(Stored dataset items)
----
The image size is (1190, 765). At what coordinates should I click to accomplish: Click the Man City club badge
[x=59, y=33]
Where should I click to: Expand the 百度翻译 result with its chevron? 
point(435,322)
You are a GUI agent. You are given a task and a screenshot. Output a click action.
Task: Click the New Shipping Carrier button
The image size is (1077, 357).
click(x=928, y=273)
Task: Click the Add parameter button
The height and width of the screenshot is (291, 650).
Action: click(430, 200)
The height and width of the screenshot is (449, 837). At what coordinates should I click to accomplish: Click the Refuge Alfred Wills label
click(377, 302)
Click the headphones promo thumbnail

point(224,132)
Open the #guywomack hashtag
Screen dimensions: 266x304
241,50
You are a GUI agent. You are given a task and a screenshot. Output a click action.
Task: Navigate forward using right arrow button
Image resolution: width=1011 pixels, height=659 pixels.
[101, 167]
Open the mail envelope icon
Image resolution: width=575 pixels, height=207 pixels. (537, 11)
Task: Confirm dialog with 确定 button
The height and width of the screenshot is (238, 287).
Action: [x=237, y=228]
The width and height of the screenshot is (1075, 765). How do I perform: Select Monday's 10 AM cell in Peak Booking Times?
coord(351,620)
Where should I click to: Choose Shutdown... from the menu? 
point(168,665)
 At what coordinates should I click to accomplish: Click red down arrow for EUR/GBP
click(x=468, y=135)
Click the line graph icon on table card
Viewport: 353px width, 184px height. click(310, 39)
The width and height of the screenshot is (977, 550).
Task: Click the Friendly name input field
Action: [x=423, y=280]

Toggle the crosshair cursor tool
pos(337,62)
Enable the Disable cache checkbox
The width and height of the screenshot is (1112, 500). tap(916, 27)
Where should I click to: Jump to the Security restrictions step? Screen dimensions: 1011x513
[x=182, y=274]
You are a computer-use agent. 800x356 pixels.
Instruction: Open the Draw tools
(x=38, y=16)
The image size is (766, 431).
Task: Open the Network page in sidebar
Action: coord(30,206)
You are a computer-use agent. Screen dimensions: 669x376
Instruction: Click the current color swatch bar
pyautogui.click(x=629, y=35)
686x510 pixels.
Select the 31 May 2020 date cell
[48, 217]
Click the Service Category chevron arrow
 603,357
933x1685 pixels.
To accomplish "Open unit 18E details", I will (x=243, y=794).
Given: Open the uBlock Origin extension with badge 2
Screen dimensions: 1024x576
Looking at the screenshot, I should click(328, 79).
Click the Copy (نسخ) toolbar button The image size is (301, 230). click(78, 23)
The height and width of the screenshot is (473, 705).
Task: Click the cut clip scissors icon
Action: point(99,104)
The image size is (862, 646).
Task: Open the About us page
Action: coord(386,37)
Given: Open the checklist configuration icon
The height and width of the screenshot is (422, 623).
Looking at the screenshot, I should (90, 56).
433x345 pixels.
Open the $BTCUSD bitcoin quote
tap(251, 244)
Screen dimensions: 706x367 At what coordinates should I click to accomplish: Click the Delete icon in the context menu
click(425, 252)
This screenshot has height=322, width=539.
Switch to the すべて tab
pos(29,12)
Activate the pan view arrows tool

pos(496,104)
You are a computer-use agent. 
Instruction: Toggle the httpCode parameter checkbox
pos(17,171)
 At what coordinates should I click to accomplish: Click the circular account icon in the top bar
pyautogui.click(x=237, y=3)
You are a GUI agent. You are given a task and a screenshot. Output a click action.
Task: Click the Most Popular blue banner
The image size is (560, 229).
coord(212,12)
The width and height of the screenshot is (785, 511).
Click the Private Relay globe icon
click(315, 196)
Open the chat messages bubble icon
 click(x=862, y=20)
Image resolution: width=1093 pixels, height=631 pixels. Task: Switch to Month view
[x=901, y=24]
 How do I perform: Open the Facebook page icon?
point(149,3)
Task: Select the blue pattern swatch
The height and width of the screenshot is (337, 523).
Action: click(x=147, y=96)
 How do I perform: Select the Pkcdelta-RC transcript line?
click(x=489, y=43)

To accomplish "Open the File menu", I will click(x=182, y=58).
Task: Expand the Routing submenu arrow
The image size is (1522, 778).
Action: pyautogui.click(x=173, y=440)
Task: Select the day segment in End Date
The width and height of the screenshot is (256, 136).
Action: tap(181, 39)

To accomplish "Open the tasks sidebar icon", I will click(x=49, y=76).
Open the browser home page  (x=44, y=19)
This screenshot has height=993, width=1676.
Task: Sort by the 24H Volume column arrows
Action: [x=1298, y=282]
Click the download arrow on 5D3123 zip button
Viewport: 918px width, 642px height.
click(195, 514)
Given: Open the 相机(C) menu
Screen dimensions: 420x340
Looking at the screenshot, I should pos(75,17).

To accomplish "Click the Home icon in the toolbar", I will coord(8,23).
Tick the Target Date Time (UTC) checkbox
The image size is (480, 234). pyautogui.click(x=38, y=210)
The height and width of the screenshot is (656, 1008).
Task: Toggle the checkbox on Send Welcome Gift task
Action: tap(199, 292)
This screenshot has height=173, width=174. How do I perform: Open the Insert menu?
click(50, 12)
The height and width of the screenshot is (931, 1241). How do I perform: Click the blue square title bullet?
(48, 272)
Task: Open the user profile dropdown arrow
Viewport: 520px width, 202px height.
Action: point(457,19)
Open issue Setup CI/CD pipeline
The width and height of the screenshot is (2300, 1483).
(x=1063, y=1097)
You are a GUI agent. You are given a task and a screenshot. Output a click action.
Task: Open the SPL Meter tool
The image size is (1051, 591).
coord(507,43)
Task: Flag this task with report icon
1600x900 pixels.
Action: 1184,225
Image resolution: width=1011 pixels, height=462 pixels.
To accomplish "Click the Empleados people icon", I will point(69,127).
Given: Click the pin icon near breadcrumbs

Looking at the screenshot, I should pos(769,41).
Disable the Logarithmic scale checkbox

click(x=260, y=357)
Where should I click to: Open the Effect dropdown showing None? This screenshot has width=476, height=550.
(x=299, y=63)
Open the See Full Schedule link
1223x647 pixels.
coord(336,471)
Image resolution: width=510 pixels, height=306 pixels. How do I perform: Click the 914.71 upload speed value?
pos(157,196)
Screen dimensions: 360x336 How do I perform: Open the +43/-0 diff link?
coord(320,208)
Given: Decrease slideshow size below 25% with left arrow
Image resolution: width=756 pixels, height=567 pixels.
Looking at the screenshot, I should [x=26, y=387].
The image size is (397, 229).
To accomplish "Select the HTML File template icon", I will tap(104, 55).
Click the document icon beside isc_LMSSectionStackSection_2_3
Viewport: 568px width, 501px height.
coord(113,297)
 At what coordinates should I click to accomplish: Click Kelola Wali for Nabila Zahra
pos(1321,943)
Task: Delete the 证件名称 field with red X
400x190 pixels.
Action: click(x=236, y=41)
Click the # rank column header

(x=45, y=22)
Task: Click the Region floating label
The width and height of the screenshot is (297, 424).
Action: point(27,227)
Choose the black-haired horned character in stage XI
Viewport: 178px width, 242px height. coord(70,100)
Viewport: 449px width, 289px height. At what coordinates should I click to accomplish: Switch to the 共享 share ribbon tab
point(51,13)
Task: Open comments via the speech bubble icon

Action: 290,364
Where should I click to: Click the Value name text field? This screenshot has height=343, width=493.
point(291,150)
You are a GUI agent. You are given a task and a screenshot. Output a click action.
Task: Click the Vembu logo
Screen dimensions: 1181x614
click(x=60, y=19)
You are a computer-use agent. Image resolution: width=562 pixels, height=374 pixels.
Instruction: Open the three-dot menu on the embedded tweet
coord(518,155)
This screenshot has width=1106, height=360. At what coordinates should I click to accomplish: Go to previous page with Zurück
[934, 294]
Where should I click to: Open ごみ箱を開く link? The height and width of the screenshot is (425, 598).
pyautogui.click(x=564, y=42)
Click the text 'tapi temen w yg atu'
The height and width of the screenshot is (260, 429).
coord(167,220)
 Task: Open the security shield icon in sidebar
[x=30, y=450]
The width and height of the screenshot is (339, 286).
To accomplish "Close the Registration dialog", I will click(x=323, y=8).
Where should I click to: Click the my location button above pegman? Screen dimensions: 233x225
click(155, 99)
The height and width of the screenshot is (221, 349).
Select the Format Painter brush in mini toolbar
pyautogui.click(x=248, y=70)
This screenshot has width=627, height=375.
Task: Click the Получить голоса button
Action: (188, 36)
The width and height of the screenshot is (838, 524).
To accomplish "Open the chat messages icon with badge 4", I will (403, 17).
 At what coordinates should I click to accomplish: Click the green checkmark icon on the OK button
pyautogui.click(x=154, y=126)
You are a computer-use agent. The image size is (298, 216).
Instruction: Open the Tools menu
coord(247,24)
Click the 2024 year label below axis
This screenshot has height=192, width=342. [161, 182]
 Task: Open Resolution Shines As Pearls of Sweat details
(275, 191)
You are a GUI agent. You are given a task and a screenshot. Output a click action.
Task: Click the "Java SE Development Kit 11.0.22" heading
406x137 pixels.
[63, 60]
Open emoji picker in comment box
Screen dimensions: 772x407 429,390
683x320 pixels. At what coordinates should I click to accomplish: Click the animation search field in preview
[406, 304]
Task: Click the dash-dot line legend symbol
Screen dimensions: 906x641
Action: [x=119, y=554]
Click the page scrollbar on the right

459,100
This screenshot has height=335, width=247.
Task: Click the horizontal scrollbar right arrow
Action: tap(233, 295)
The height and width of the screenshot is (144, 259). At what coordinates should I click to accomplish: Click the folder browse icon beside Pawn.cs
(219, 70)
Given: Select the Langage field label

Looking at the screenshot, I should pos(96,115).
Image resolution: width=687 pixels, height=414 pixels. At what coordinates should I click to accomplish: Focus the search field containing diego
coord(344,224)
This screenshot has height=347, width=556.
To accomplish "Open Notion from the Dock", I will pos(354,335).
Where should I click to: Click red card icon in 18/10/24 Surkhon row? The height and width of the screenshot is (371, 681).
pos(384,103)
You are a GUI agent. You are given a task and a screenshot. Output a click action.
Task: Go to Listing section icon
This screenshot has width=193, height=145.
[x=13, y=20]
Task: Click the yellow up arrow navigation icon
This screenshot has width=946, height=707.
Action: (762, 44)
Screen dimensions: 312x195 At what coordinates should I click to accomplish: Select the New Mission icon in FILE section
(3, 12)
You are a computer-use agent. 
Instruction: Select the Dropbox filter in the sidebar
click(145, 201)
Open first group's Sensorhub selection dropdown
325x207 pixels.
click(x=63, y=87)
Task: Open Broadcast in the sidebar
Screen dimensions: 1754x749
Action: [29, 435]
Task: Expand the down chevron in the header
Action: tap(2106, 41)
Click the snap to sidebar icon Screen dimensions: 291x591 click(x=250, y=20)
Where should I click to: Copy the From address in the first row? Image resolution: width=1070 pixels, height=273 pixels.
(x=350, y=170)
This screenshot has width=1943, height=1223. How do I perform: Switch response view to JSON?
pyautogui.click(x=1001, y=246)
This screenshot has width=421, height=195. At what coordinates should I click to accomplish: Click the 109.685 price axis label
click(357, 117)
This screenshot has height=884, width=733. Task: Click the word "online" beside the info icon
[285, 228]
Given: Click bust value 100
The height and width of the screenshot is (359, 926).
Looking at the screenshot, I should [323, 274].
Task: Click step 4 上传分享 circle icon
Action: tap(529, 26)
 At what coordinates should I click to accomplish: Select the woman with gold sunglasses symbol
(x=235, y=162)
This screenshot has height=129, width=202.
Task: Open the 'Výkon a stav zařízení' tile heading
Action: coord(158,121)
----
[EXERCISE] Retype the lines from the start of the records through the line containing "Action: [x=237, y=228]", inclusive, with no changes.

[SOLUTION TO THE PROBLEM]
The image size is (1190, 765). At what coordinates should I click to accomplish: Click the Man City club badge
[x=59, y=33]
Where should I click to: Expand the 百度翻译 result with its chevron? 
point(435,322)
You are a GUI agent. You are given a task and a screenshot. Output a click action.
Task: Click the New Shipping Carrier button
The image size is (1077, 357).
click(x=928, y=273)
Task: Click the Add parameter button
The height and width of the screenshot is (291, 650).
Action: click(430, 200)
The height and width of the screenshot is (449, 837). At what coordinates should I click to accomplish: Click the Refuge Alfred Wills label
click(377, 302)
Click the headphones promo thumbnail

point(224,132)
Open the #guywomack hashtag
Screen dimensions: 266x304
241,50
You are a GUI agent. You are given a task and a screenshot. Output a click action.
Task: Navigate forward using right arrow button
Image resolution: width=1011 pixels, height=659 pixels.
[101, 167]
Open the mail envelope icon
Image resolution: width=575 pixels, height=207 pixels. (537, 11)
Task: Confirm dialog with 确定 button
The height and width of the screenshot is (238, 287).
Action: [x=237, y=228]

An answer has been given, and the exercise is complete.